The BET Awards, one of the first awards shows to air virtually, featured performances that were sharp with artsy stage production, giving extra life to the songs being performed. It was a welcome break from the “living room” and homebound performances hundreds of artists have shared on social media since the pandemic hit in March.
Chloe x Halle, who have successfully performed for various TV shows and events during the pandemic while promoting their new album, gave an epic performance of their songs “Do It” and “Forgive Me.” R&B star Summer Walker, who played guitar and sang, was also impressive during her performance, which featured Usher.
Megan Thee Stallion went to the desert with background dancers as she twerked and rapped her No. 1 hit “Savage.” She won best female hip-hop artist, beating out Cardi B and Nicki Minaj.
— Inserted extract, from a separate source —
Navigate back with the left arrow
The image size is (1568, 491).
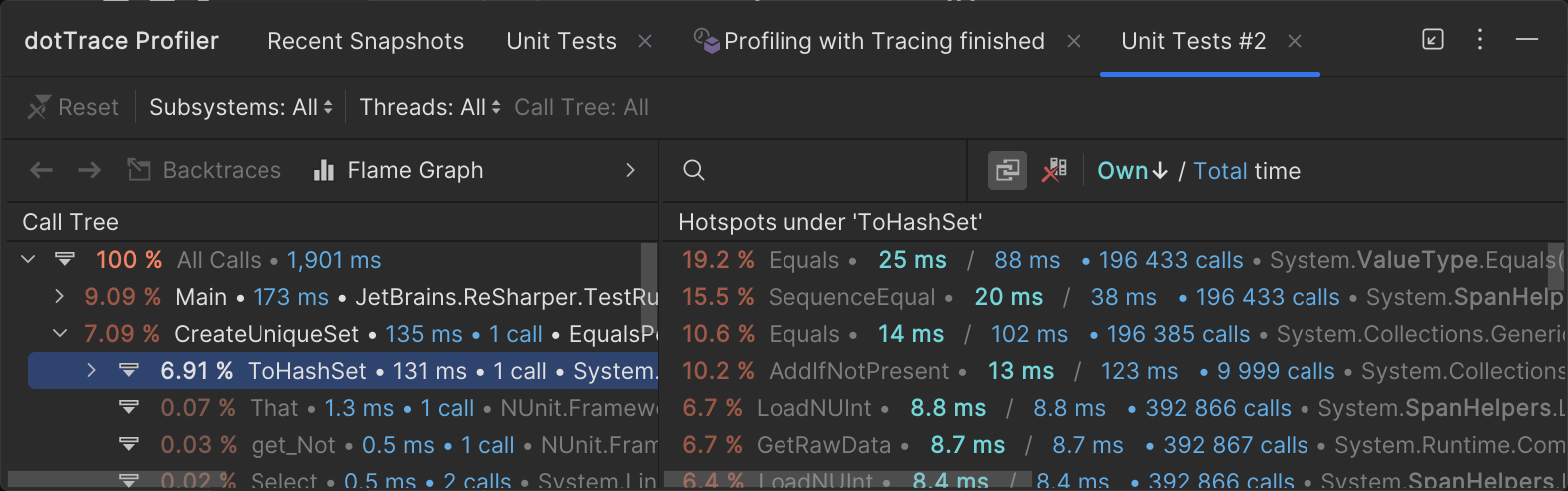click(41, 171)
“Oh my God, I probably recorded this video like 10 times. It feels so crazy doing this from my house,” she said. “I used to watch the BET Awards all the time thinking, ‘One day that’s going to be me going up there accepting my award’ — and now it is.”
Though the BET Awards are technically about handing out trophies, the awards were an afterthought. During the live telecast, Richh won album of the year for his debut “Please Excuse Me for Being Antisocial”; Lizzo was named best female R&B/pop artist; and Burna Boy won best international act. Overall, Chris Brown, Beyoncé and Ricch were the night’s big winners, taking home two honors each. Beyoncé won the BET HER award for “Brown Skin Girl,” shared with daughter Blue Ivy Carter as well as Wizkid and Saint JHN. The song also won Beyoncé and Blue Ivy a Soul Train Music Award last year.